The Third Circuit acknowledged, however, that in a bankruptcy case that involves assets, the debt of an unnoticed creditor is not discharged unless that creditor received notice in time to file a proof of claim. See id. at 114-15. Moreover, any intentional tort debt is not discharged unless the creditor received notice in time to file a complaint pursuant to 11 U.S.C.A. § 523(c). See id. at 114 n. 9.

The circumstances of this case stand in contrast to the no-asset setting of Judd, in which action taken by the creditor in the bankruptcy proceedings would have been futile even if it had received timely notice of the bankruptcy petition and the subsequent discharge. As noted by the trial court and the Appellate Division, had Citi received notice of the bankruptcy petition and discharge in this case, it would have been in a position to enforce its lien during the year following the bankruptcy discharge, as permitted by N.J.S.A. 2A:16-49.1. Gaskill, supra, 428 N.J.Super. at 243-44, 52 A.3d 192. The notice that was omitted in this case would not have been meaningless, as it was in the no-asset, no-bar date setting of Judd. Instead, timely notice would have enabled the creditor to take action within the time limitation of N.J.S.A. 2A:16-49.1 to protect its interest in the real property at issue.

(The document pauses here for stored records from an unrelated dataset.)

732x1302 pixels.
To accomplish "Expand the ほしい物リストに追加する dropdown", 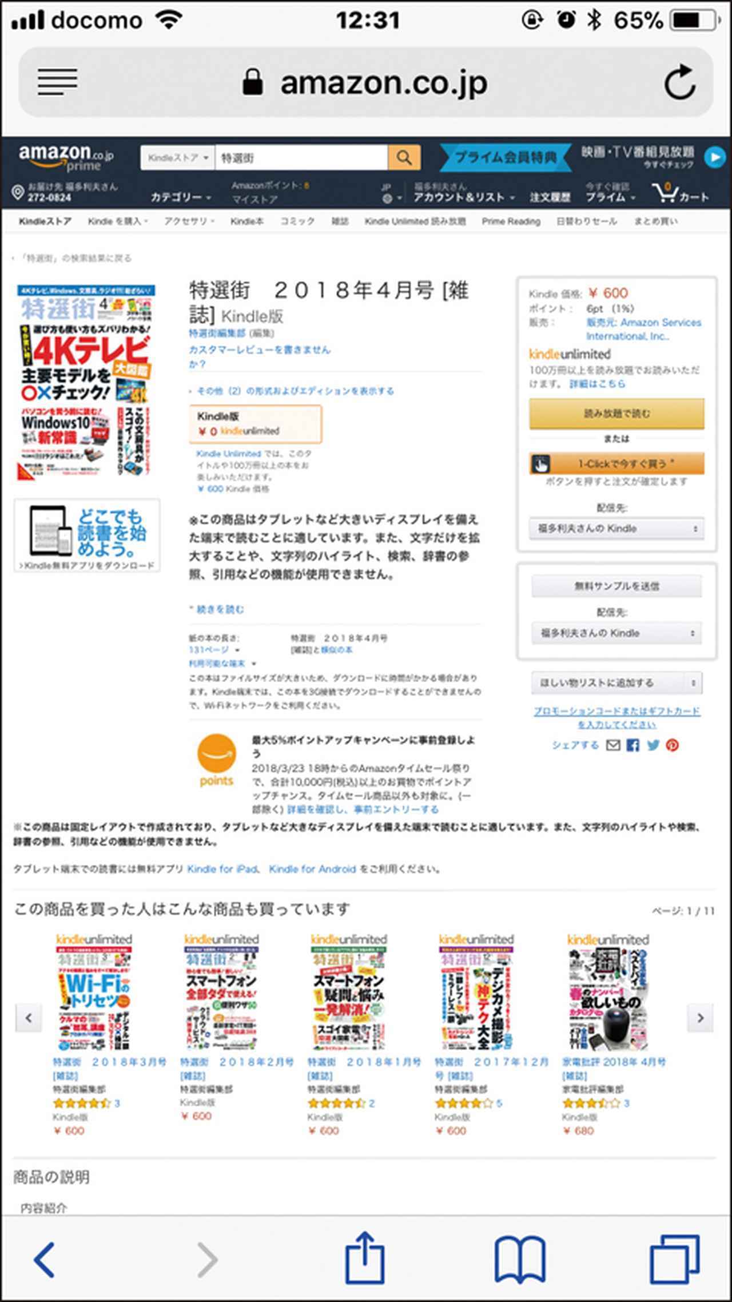I will click(x=616, y=682).
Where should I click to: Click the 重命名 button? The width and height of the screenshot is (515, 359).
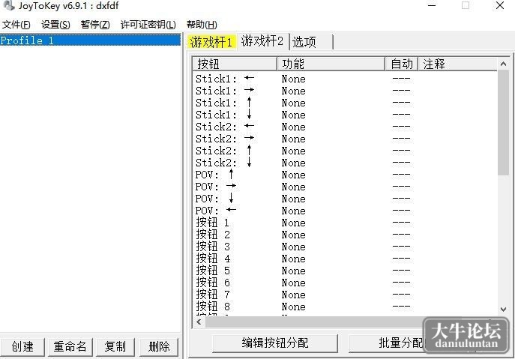click(70, 346)
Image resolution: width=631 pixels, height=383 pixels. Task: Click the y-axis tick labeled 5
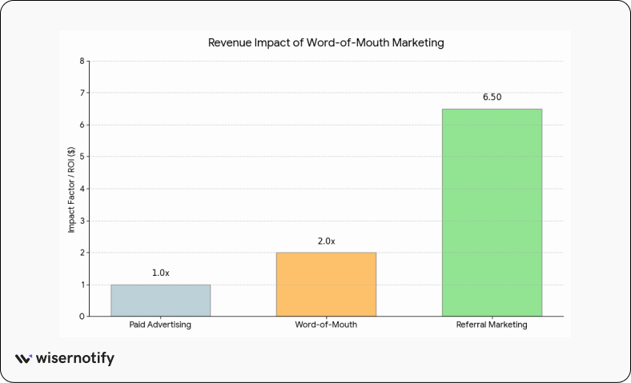82,157
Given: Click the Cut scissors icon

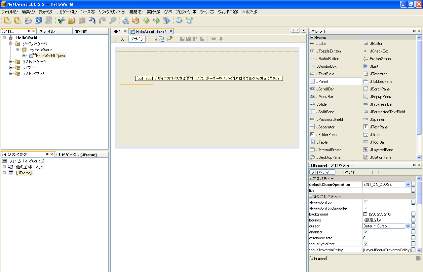Looking at the screenshot, I should [61, 20].
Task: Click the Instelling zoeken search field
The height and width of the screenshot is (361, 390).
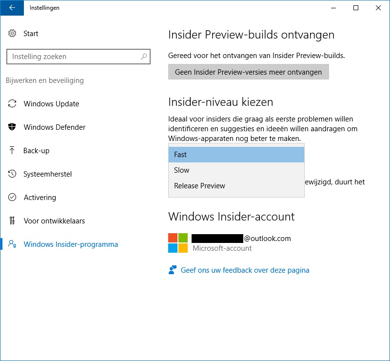Action: click(x=78, y=57)
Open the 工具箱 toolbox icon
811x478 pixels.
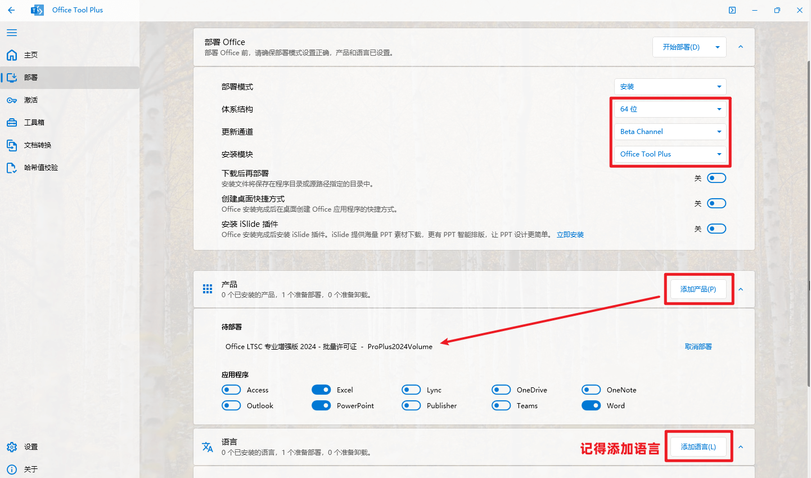(x=11, y=122)
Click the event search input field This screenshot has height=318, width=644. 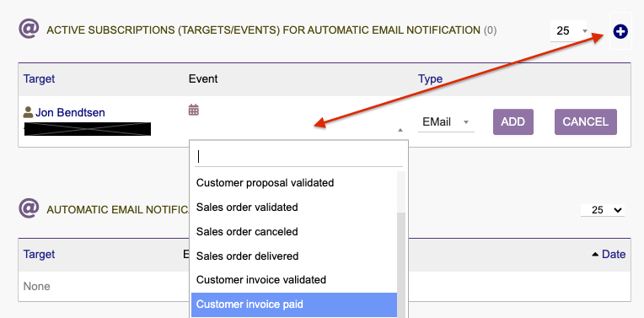(x=299, y=157)
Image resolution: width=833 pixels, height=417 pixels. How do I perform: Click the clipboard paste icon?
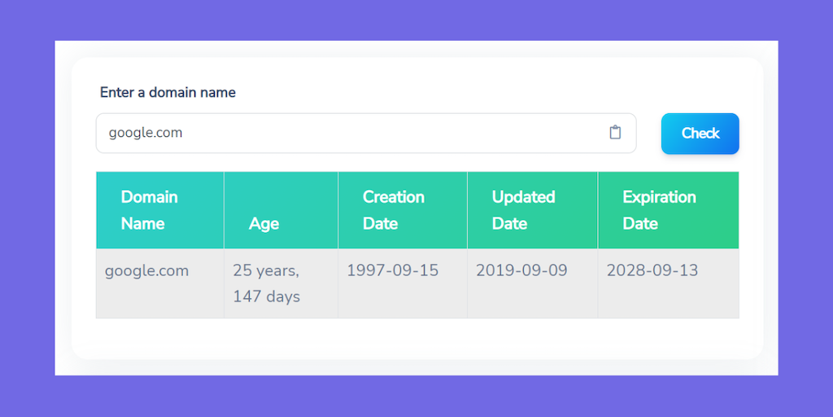pos(615,133)
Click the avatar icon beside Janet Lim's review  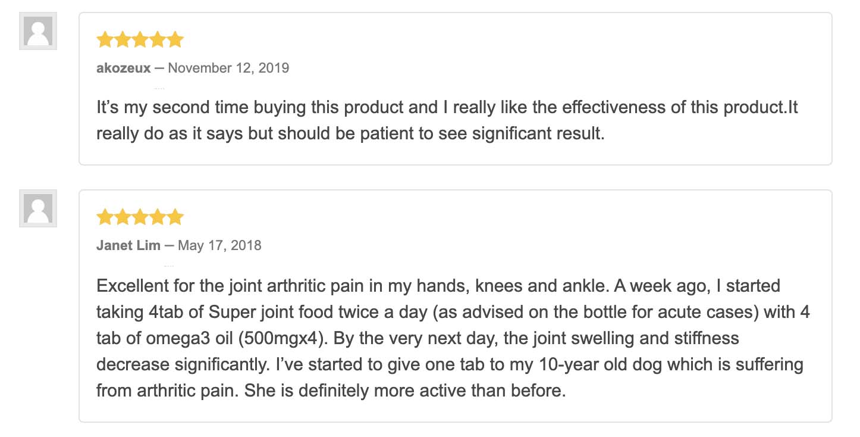pyautogui.click(x=38, y=208)
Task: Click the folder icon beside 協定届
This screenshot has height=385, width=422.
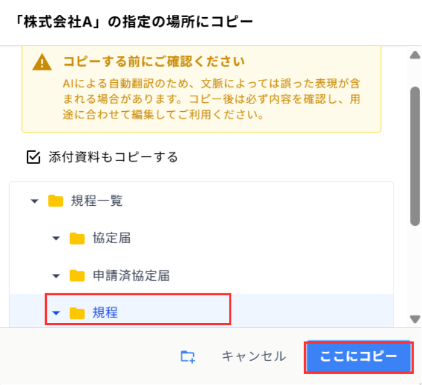Action: pyautogui.click(x=77, y=238)
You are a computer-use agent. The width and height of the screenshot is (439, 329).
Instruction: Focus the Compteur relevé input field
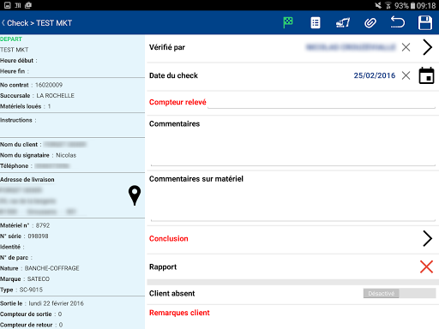pyautogui.click(x=322, y=104)
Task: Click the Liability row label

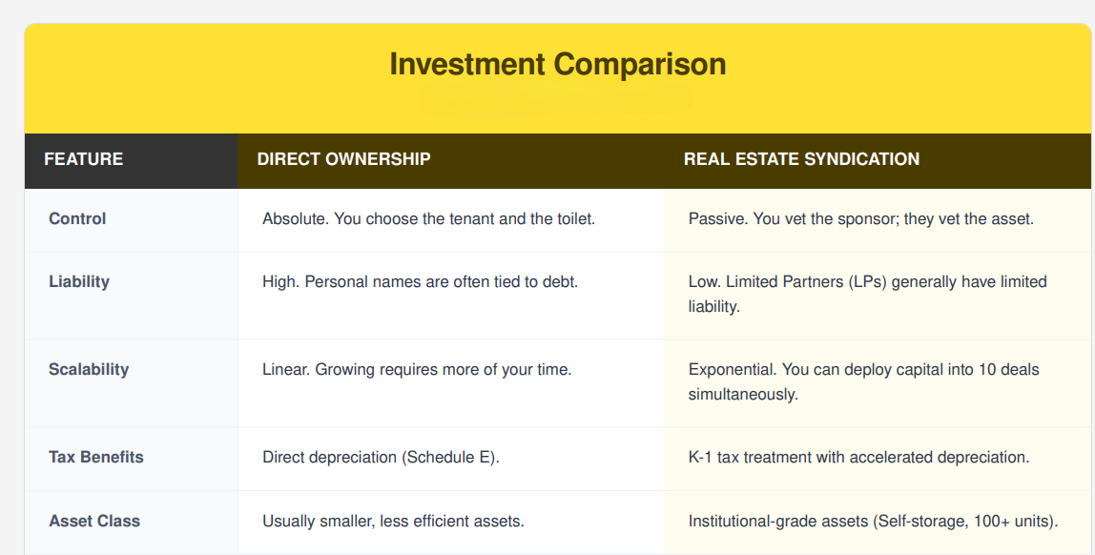Action: point(79,282)
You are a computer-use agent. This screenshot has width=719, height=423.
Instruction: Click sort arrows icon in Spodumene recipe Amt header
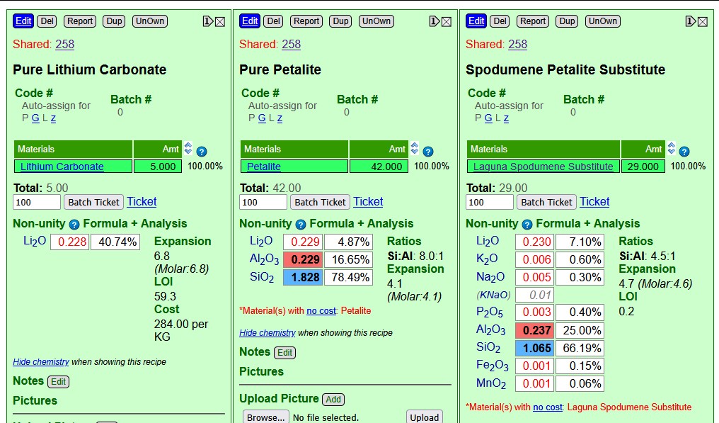click(x=672, y=148)
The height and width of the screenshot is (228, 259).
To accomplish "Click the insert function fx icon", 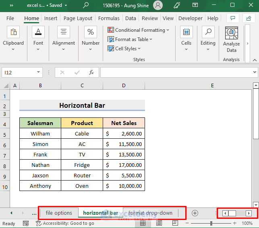I will coord(91,72).
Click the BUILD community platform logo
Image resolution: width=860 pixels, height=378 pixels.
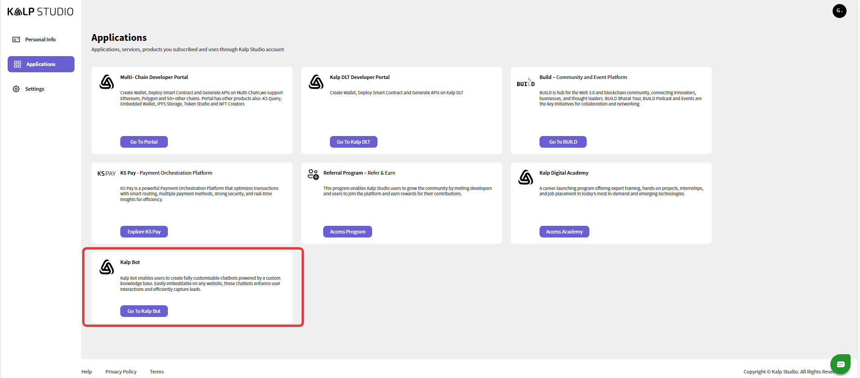526,83
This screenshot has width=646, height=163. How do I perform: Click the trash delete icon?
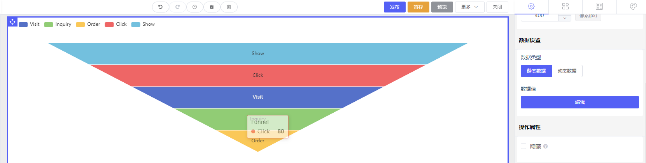point(229,7)
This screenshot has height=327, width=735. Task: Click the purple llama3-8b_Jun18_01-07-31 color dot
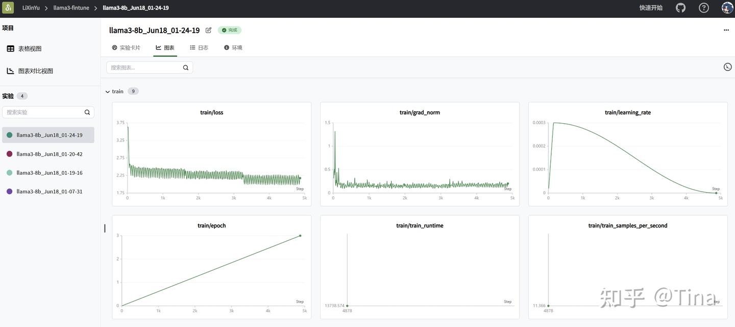tap(9, 192)
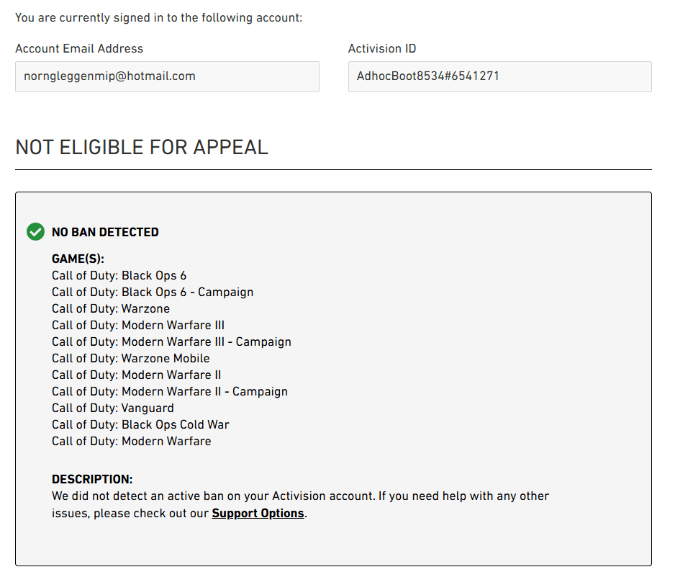
Task: Select the "Black Ops 6 - Campaign" entry
Action: click(x=153, y=292)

Accordingly, the Third Circuit's holding in Judd does not address the due process argument that was raised by the debtor in this case: whether notice to a creditor of a 745 Chapter 7 bankruptcy proceeding and discharge constitutes a prerequisite to the cancellation and discharge of a judgment under N.J.S.A. 2A:16-49.1. We concur with the Appellate Division's conclusion that such notice is required before a debtor may invoke the protection of N.J.S.A. 2A:16-49.1, and that equitable tolling was an appropriate remedy in the circumstances of this case.

The judgment of the Appellate Division is affirmed.

For affirmance—Chief Justice RABNER and Justices LaVECCHIA, PATTERSON, FERNANDEZ-VINA and Judge FUENTES (temporarily assigned)—5.

Not participating—Justice ALBIN and SOLOMON—2.

Opposed—None.

[1] Subsections (a)(2), (a)(4), and (a)(6) of 11 U.S.C.A. § 523 exempt from discharge "debts incurred by false pretenses, false representation or actual fraud ... (523(a)(2)); debts incurred by fraud or defalcation while acting as a fiduciary ... (523(a)(4)); and debts for willful and malicious injury ... (523(a)(6))." Id. at 114 (internal quotation marks omitted). The Third Circuit explained that "[i]f the debt at issue is not a debt described under section 523(a)(2), (4) or (6), the debt has been discharged by virtue of section 727(b), whether or not it was listed. If, however, the debt is a debt that falls under sections 523(a)(2), (4) or (6), the debt is not discharged by virtue of section 523(a)(3)(B)." Id. at 115.